Those of us living in Los Angeles have a limited knowledge of life across the border. We believe it’s a life filled with drugs and gun violence, children thrown into the streets to beg, and that any kind of sexual pleasures are procured easily.
This month the Avenue 50 Studio brings you an exhibition from young twenty-something emerging artists who expand our understanding of currently growing up in a border city. We are not presented with blood, corrupt government, and violent imagery. Rather, an inward, questioning look at contemporary Mexican life – a society facing the same issues other multicultural, class-based societies face. A life where skin color and features reflect on class identity, and today’s family structure is oppressive or farcical. These young artists, filled with youthful exuberance, hold a mirror to our collective face and question us about societal decisions – where the very seams that should hold a society together are called into question.
We are thrilled to bridge Los Angeles and Tijuana in this exciting collection of works at the Avenue 50 Studio. Exhibit runs July 13th – August 4th, 2013.
CURATOR’S STATEMENT
The point of departure of this visual proposal is the city of Tijuana, without this signifying a representation of the city’s identity or social reality that prevails in the Northern Border of Mexico.
However, this primarily impacts the concept of the artwork and the discourse that some of the artists offer us in this exhibition. As in the case of Ana Andrade’s photographs or the drawings, paintings and sculptures by Toni Larios. The artists construct their stories from the images generated in the daily life of the city–a city that changes from day to day, populated with strange characters and unusual transient environments, where the lost and dazed looks of migrants that pursue the promised dreams, face impossible realities.

DIRECTIVE 1 ▸ Reproduce the exhibition announcement about young Tijuana artists in full, word for word.
The text and the records have no connection to each other.

STORED ROWS ▸

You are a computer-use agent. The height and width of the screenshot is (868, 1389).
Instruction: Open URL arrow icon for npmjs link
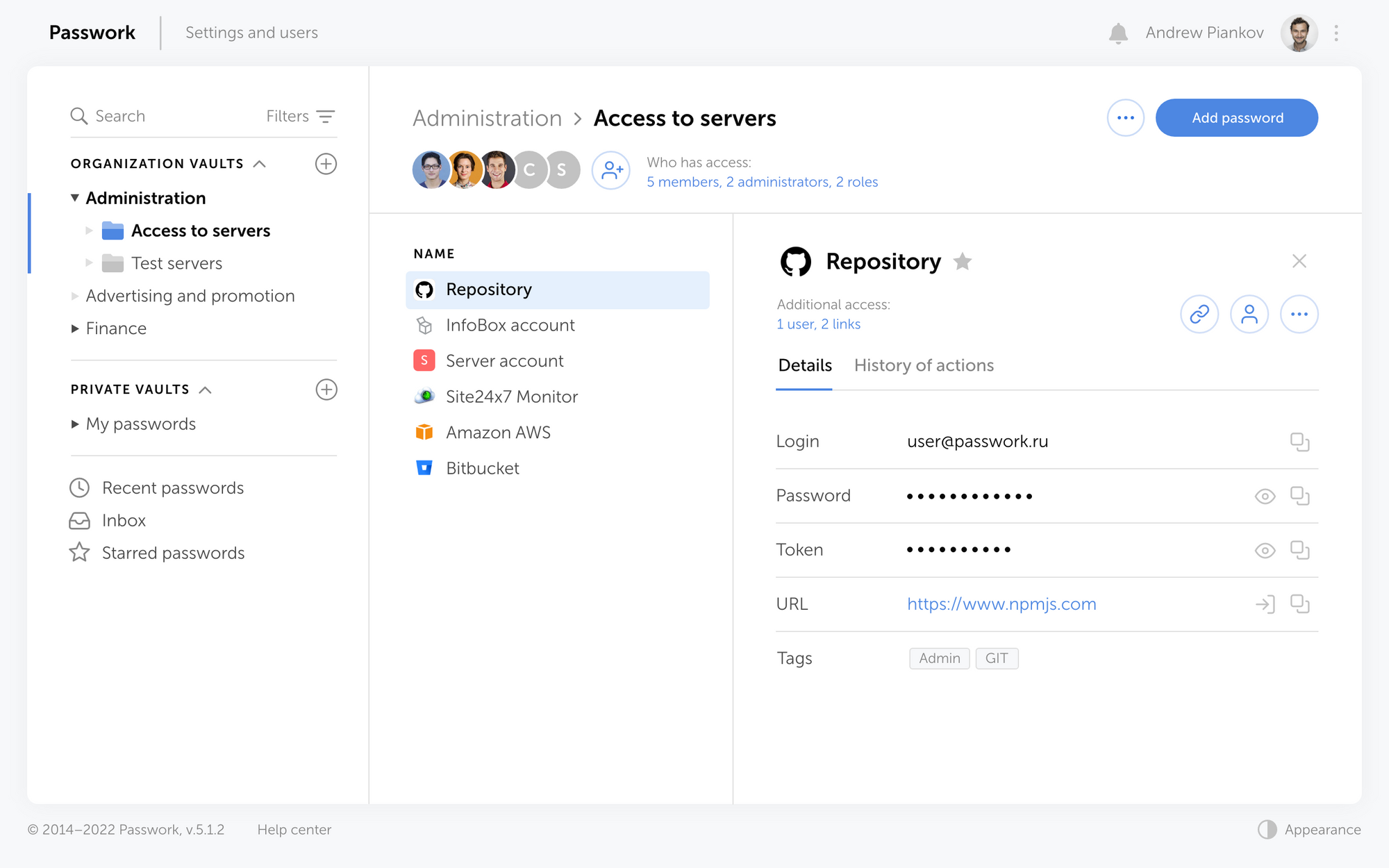1265,604
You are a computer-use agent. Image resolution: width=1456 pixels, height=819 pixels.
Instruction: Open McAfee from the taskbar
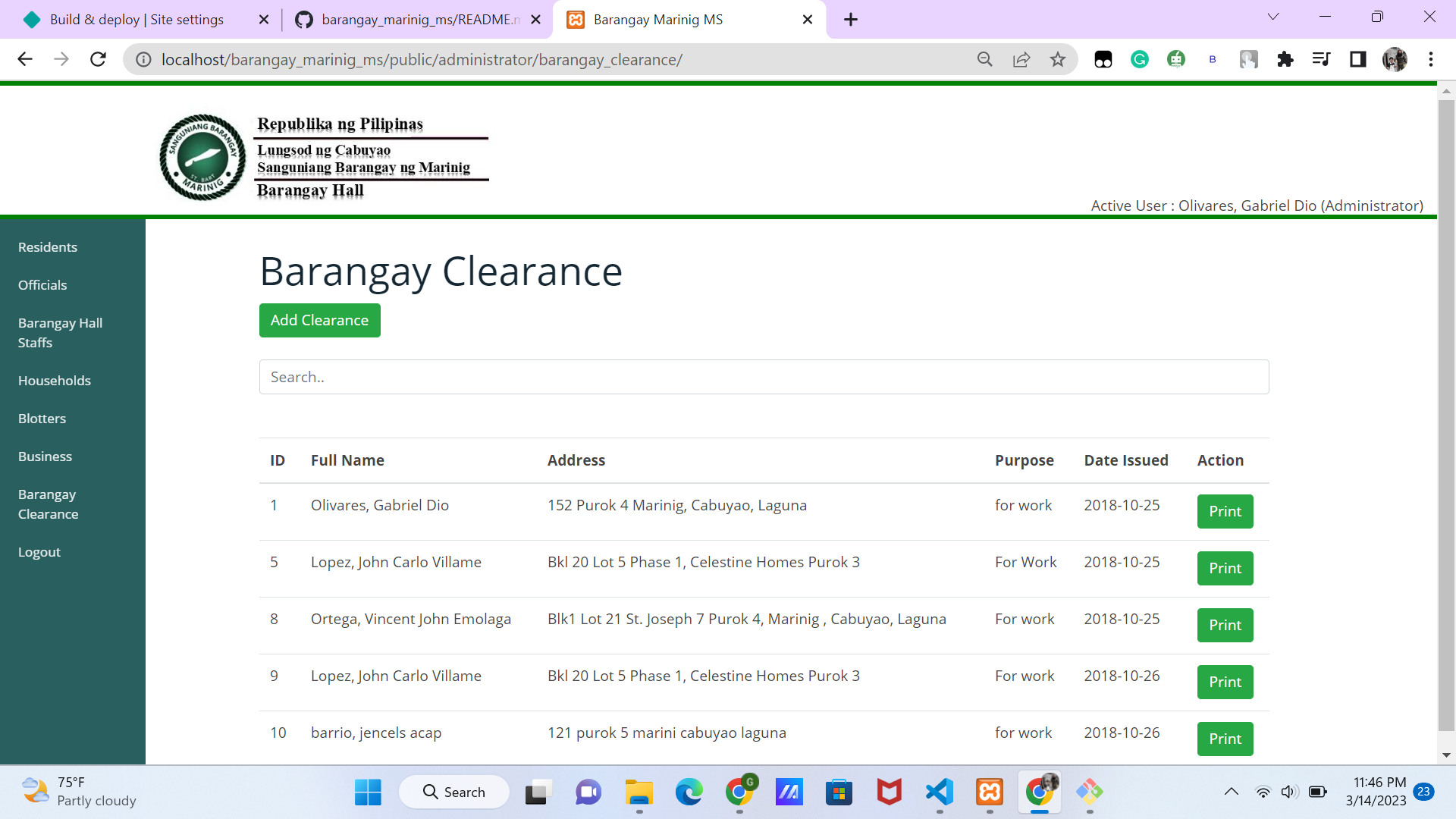click(889, 792)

DIRECTIVE 2 ▸ In the records, rename "taskbar" to "system tray" in the lines running from the one that contains "You are a computer-use agent. Image" through the end of the records, both ends included. Change nothing else, return only those lines, and leave out the pictures.

RIGHT ANSWER 1 ▸
Those of us living in Los Angeles have a limited knowledge of life across the border. We believe it’s a life filled with drugs and gun violence, children thrown into the streets to beg, and that any kind of sexual pleasures are procured easily.
This month the Avenue 50 Studio brings you an exhibition from young twenty-something emerging artists who expand our understanding of currently growing up in a border city. We are not presented with blood, corrupt government, and violent imagery. Rather, an inward, questioning look at contemporary Mexican life – a society facing the same issues other multicultural, class-based societies face. A life where skin color and features reflect on class identity, and today’s family structure is oppressive or farcical. These young artists, filled with youthful exuberance, hold a mirror to our collective face and question us about societal decisions – where the very seams that should hold a society together are called into question.
We are thrilled to bridge Los Angeles and Tijuana in this exciting collection of works at the Avenue 50 Studio. Exhibit runs July 13th – August 4th, 2013.
CURATOR’S STATEMENT
The point of departure of this visual proposal is the city of Tijuana, without this signifying a representation of the city’s identity or social reality that prevails in the Northern Border of Mexico.
However, this primarily impacts the concept of the artwork and the discourse that some of the artists offer us in this exhibition. As in the case of Ana Andrade’s photographs or the drawings, paintings and sculptures by Toni Larios. The artists construct their stories from the images generated in the daily life of the city–a city that changes from day to day, populated with strange characters and unusual transient environments, where the lost and dazed looks of migrants that pursue the promised dreams, face impossible realities.

RIGHT ANSWER 2 ▸
You are a computer-use agent. Image resolution: width=1456 pixels, height=819 pixels.
Instruction: Open McAfee from the system tray
click(889, 792)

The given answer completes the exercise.